In the 1890s, Monet created dozens of paintings of Rouen Cathedral at different times of day and in different weather. At dawn, the cathedral was tinged with blue light; in the late-afternoon, it was radiant with oranges and yellows; while on cloudy days it was a duller grayish tan. By recording how the appearances of objects are affected by different lighting conditions, the Impressionists argued that their paintings were more accurate representations of the way we see the world. What appears at first sight to be a radically unrealistic style is in fact more true to the way things actually look.
Discarding artificial conventions
The Impressionists recognized that much traditional art was accepted as true to reality only because it was familiar, not because it was accurate. For example, methods of composition taught in Academies tended to emphasize a central focus, equal balance on both sides, and a clear depiction of spatial recession, as in David’s Oath of the Horatii. Such compositions are, in fact, very artificially staged. When we move through the world, we are more likely to encounter scenes like the one represented in Degas’s The Race Track: awkwardly unbalanced, abruptly cropped, and spatially ambiguous. Critics who supported the Impressionists argued that artists like Degas were correcting artificial conventions and making art more true to reality.
Although the Impressionist style was new, this form of argument was not. In the sixteenth century artists and critics tried to draw a distinction between a true naturalism and a false naturalism (often derogatorily called “Mannerism“). False naturalism involved copying the work of other artists, and thus understanding nature only at second hand. The solution, some felt, was to discard the conventions of art and return to a more careful study of the original source, nature itself, just as the Impressionists did.
Is naturalism true to nature?
Impressionist artists sought greater truth to nature through more careful observation, but there is a sense in which our eyes inevitably distort the objects they perceive. Three ways they do so are embodied in the artistic techniques of linear perspective, diminution, and foreshortening.
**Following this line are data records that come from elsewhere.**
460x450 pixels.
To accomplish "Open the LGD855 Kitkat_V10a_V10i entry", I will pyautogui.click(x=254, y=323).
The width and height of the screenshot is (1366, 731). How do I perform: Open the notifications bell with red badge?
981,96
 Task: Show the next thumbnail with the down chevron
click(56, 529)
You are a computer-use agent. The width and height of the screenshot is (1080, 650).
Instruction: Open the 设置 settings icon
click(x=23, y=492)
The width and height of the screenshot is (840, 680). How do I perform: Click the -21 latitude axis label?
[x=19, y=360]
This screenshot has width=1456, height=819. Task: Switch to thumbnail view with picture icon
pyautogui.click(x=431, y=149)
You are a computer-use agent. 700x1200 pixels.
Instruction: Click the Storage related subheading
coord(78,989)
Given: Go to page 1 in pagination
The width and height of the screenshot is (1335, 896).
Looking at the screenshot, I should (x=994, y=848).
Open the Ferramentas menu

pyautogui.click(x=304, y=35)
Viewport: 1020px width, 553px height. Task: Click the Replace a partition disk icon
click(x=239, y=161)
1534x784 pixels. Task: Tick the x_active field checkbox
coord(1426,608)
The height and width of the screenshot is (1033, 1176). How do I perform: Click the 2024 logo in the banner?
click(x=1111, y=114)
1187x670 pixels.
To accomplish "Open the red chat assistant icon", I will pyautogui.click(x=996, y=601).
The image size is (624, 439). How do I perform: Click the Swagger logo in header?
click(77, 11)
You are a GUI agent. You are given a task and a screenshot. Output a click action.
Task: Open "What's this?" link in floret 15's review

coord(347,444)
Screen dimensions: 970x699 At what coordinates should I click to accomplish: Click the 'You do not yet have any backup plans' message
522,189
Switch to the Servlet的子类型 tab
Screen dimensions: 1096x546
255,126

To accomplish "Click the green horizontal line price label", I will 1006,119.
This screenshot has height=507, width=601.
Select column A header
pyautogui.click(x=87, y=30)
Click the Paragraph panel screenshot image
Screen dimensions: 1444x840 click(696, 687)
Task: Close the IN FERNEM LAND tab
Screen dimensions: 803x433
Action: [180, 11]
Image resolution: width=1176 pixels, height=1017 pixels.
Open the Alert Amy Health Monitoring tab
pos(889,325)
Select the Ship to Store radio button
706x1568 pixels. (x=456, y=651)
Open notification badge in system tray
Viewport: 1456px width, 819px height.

In linear perspective, what are actually parallel lines in real life (such as railroad tracks or the edges of floor tiles) converge in the representation. This effect, seen above in the Saenredam painting of a church interior, is integral to what is popularly considered a realistic style, but it is obviously not true to reality. Each of the tiles on the floor is in fact square. Similarly, with diminution, objects appear to get smaller the farther away they are, but this is just an optical trick; each of those windows is in reality the same size.
Foreshortening occurs when we view an object from an angle at which it recedes away from us, so that the object appears to be contracted, shorter than its actual length. In the Academic figure study above on the right, the two thighs appear to be of different lengths and shapes simply because one is viewed parallel to the picture plane while the other is receding sharply away from it. In actual reality, of course, both thighs are very similar (mirror images) in length and shape.
Correcting for perceptual distortion
The style we colloquially call “realistic” is not literally true to reality, then. It is only a record of our perception of reality, from one angle, at one distance, at one moment in time, and in one kind of light, and all of these factors can distort the object. Some Modern art movements sought a representational system that would be more accurate to the true shapes of objects, rather than representing them deformed by perception.
Cubist paintings seem at first sight to be even more bizarrely distorted and unrealistic than Impressionist paintings. In the Salon Cubist Jean Metzinger’s Le Goûter, objects appear to be twisted and broken up, but this is done in order to correct the distortions of perspective and foreshortening. Metzinger shows things from multiple perspectives so we can better understand their true shapes. The left side of the tea cup on the table is seen from the side at eye level, but from that angle you wouldn’t be able to tell that the cup has a round opening, so the right side is seen from above to complete our understanding of the round lip and concave shape of the cup. Similarly, one of the woman’s eyes is viewed in profile, while the other is seen facing us, and her left shoulder is seen from above, while the right is more straight on. Cubism doesn’t “distort” objects; it shows them from multiple angles in order to give us more information about their true shapes than would be visible in traditional naturalistic representation.
Modernism and science
Another way of justifying the apparent distortions of modern art came in the form of appeals to science. Modern science provided a stream of new images that sparked artists’ imaginations, as well as new theories that radically altered people’s understanding of reality.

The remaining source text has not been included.